- **Source extract**:
Robert Kuttner

The American Prospect
The Democrats’ problem is not age. It’s corporate and centrist Democrats of all ages.

Sen. Bernie Sanders raises his fist as he walks up to the podium before speaking during a stop on the “Fighting Oligarchy” tour at the McAllen Performing Arts Center, June, 20, 2025, in McAllen, Texas., Joel Martinez/The Monitor via AP

 

How many pieces and op-eds have you read decrying the Democrats’ “gerontocracy,” as if a new generation of Democrats would sweep out the cobwebs? We need more young leaders like Zohran Mamdani (34), Alexandria Ocasio-Cortez (36), and Graham Platner (41), right?

Yes, we surely do. But how about Bernie Sanders (84) and Elizabeth Warren (76)? How about Nancy Pelosi, who has just announced her retirement and who was one of the most effective House Speakers ever, well into her seventies? What distinguishes Mamdani, AOC, and Platner is not just their youth but the fact that they are compelling progressive populists.

Conversely, how about House Democratic Leader Hakeem Jeffries, a spry 55, who is so in thrall to the party’s big donors that he took until the weekend before last Tuesday’s election to give Mamdani a tepid endorsement? For that matter, how about Chuck Schumer (74), who never managed to endorse Mamdani? Schumer, who was long known as the “senator from Wall Street,” was no different at age 54 than he is at 74.

- **Data extract**:
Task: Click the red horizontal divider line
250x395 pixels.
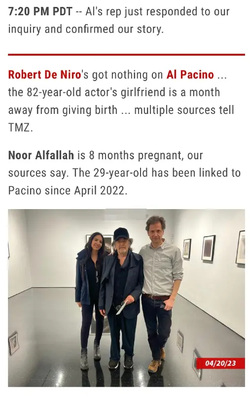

- **Given task 1**:
According to the op-ed on Democrats and age, what was Chuck Schumer long known as?
- **Given task 2**:
Please write out the passage of the op-ed on Democrats and age that opens with the words containing "Sen. Bernie Sanders" and closes with "compelling progressive populists.".
- **Given task 3**:
Carry the op-ed on Democrats and age forward from its last sentence.
The material has no connection to the op-ed on Democrats and age.

- **Exercise output 1**:
The "senator from Wall Street."

- **Exercise output 2**:
Sen. Bernie Sanders raises his fist as he walks up to the podium before speaking during a stop on the “Fighting Oligarchy” tour at the McAllen Performing Arts Center, June, 20, 2025, in McAllen, Texas., Joel Martinez/The Monitor via AP

 

How many pieces and op-eds have you read decrying the Democrats’ “gerontocracy,” as if a new generation of Democrats would sweep out the cobwebs? We need more young leaders like Zohran Mamdani (34), Alexandria Ocasio-Cortez (36), and Graham Platner (41), right?

Yes, we surely do. But how about Bernie Sanders (84) and Elizabeth Warren (76)? How about Nancy Pelosi, who has just announced her retirement and who was one of the most effective House Speakers ever, well into her seventies? What distinguishes Mamdani, AOC, and Platner is not just their youth but the fact that they are compelling progressive populists.

- **Exercise output 3**:
Take two current cases of youth challenging age, each instructive in complementary ways: Seth Moulton vs. Ed Markey and Graham Platner vs. Janet Mills.

In Massachusetts, Markey, a great progressive senator, wants one more term. At 79, he is five years younger than our beloved Bernie, who did more to rally the enthusiasm of young people than any other Democrat, until AOC and Mamdani. But I digress.

Markey is being challenged by Rep. Moulton, who is 47. I’ve listened to both of them lately. Markey is at least as sharp as Moulton, and a lot more principled. If Moulton fails to defeat Markey in the Democratic primary, it will be because Moulton is widely perceived as opportunist.

Last year, Moulton, a former Marine, was looking to carve out some space in the cultural center, so he criticized trans athletes. In an interview with The New York Times shortly after Kamala Harris’s defeat, Moulton said, “Democrats spend way too much time trying not to offend anyone rather than being brutally honest about the challenges many Americans face. I have two little girls. I don’t want them getting run over on a playing field by a male or formerly male athlete, but as a Democrat, I’m supposed to be afraid to say that.”

If you think this was a spontaneous comment rather than a carefully considered jab at progressive Democrats, I have a bridge to sell you. The backlash was immediate. His campaign manager resigned. LGBT groups expressed outrage.

For a time, Moulton held his ground. He exchanged barbs with Massachusetts Gov. Maura Healey, who is a lesbian. In a follow-up interview a week later, Moulton said, “I’ve never had more people, parents and, by the way, a lot of L.G.B.T.Q. community members, reach out to me and say, ‘Thank you for saying this.’ Some of them are just speaking authentically as parents. Some of them believe the trans movement has gone too far. It is imperiling the progress we’ve made.”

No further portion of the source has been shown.